- Set problem 1
Retype the rows below word for word, starting at the line that contains "Given: Click the" and stopping after the final row.

--- START Supplied passage ---

Beta Culture: Preliminary Musings

How about some random thoughts on what I have in mind for Beta Culture? Understand that I don’t in any sense think the thing will “belong” to me, or that I should have the sole power to shape it. But in this early stage in which I’m fleshing out what *I* mean by the basic concept, I want to lay out some of what I imagine it SHOULD include.

Commenter “rickschauer” recently asked:  “What’s next, a Beta Culture Congress, something like the Continental Congress?”

Yes, exactly! To begin hammering out the details of the thing, I imagine something like that taking place. Starting … soon? I want a few more months to explore it. I probably intend to write a book about it. But then I – and I hope many others – will want to DO something with it. Continue reading “Beta Culture: Preliminary Musings”

Beta Culture: A Place to Stand, and People to Stand With

Picture these two groups of people and see if you can guess the rule that groups each together into common classes.

A: Amish. Hutterites. Hasidic Jews. Jehovah’s Witnesses. Atheists.

B: Catholics. Scientologists. Southern Baptists. Mormons. Ku Klux Klan.

It’s this: Members of the first group are generally inward-directed. They focus their interests within their own group, and mostly don’t expect others to give way to their beliefs or practices. Of others, they expect only to be allowed to live their lives in peace. Continue reading “Beta Culture: A Place to Stand, and People to Stand With”

Beta Culture: Don’t Teach the Controversy

Thinking about some of the things Beta Culture will entail, I know education has to be an early and definite part of it.

I’ll talk about one aspect of that. We secularists have been almost frantically hands-off when it comes to the intersection of religion and children. Something you hear extremely often is the bit about “Well, let’s give them both sides and let them make up their own minds.”

I’ll tell you where I think that comes from. It comes from fear of being wrong. Of telling kids wrong things.

(And, well, fear of blowback from the godders. But if we are ever going to get over that, this is the time. There’s too much riding on this to be faint-hearted.)

Even most full-on atheists will back away from telling young people explicitly that there are no such things as gods. But we should be including that statement in every course that deals with real-world matters. It should be stated on Day One of every class.

--- END Supplied passage ---
--- START Data to process ---

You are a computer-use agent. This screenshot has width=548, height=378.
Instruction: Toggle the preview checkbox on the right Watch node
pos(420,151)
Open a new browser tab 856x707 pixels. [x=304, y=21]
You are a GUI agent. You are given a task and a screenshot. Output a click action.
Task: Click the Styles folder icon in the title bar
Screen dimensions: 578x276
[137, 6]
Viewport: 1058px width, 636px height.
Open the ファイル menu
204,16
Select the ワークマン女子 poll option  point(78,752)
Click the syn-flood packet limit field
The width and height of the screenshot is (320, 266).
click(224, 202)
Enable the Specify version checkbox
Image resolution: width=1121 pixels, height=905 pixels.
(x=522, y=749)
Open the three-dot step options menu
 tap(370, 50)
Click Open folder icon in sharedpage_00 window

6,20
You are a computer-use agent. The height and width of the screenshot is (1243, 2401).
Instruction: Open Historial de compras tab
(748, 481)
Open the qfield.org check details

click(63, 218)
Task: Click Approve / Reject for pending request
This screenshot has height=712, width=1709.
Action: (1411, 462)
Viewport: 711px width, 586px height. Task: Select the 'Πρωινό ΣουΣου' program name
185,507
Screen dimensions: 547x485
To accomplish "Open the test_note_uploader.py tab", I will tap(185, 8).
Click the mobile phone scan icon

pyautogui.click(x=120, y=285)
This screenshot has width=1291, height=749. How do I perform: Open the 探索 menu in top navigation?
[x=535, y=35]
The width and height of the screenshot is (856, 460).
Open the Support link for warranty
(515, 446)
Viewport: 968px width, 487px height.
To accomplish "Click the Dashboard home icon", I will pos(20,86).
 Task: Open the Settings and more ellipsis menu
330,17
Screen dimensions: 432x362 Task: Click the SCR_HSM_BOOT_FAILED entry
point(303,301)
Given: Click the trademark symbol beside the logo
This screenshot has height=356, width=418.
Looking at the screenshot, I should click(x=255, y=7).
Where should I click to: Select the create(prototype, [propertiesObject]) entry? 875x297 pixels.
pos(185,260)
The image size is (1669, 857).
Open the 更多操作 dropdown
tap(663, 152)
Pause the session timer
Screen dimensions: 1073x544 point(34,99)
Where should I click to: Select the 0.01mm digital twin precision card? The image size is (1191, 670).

--- END Data to process ---

- Set problem 2
Summarize the passage on Beta Culture above in two sentences.

- Finished answer 1
Given: Click the trademark symbol beside the logo
This screenshot has height=356, width=418.
Looking at the screenshot, I should click(x=255, y=7).
Where should I click to: Select the create(prototype, [propertiesObject]) entry? 875x297 pixels.
pos(185,260)
The image size is (1669, 857).
Open the 更多操作 dropdown
tap(663, 152)
Pause the session timer
Screen dimensions: 1073x544 point(34,99)
Where should I click to: Select the 0.01mm digital twin precision card? The image size is (1191, 670).

- Finished answer 2
The writer sets out early ideas for Beta Culture and imagines something like a congress to hammer out its details. Inward-directed groups such as the Amish and atheists are described as expecting only to be left to live in peace, and education is called an early part of the project in which secularists should stop teaching "both sides" and instead state on Day One of every class that there are no gods.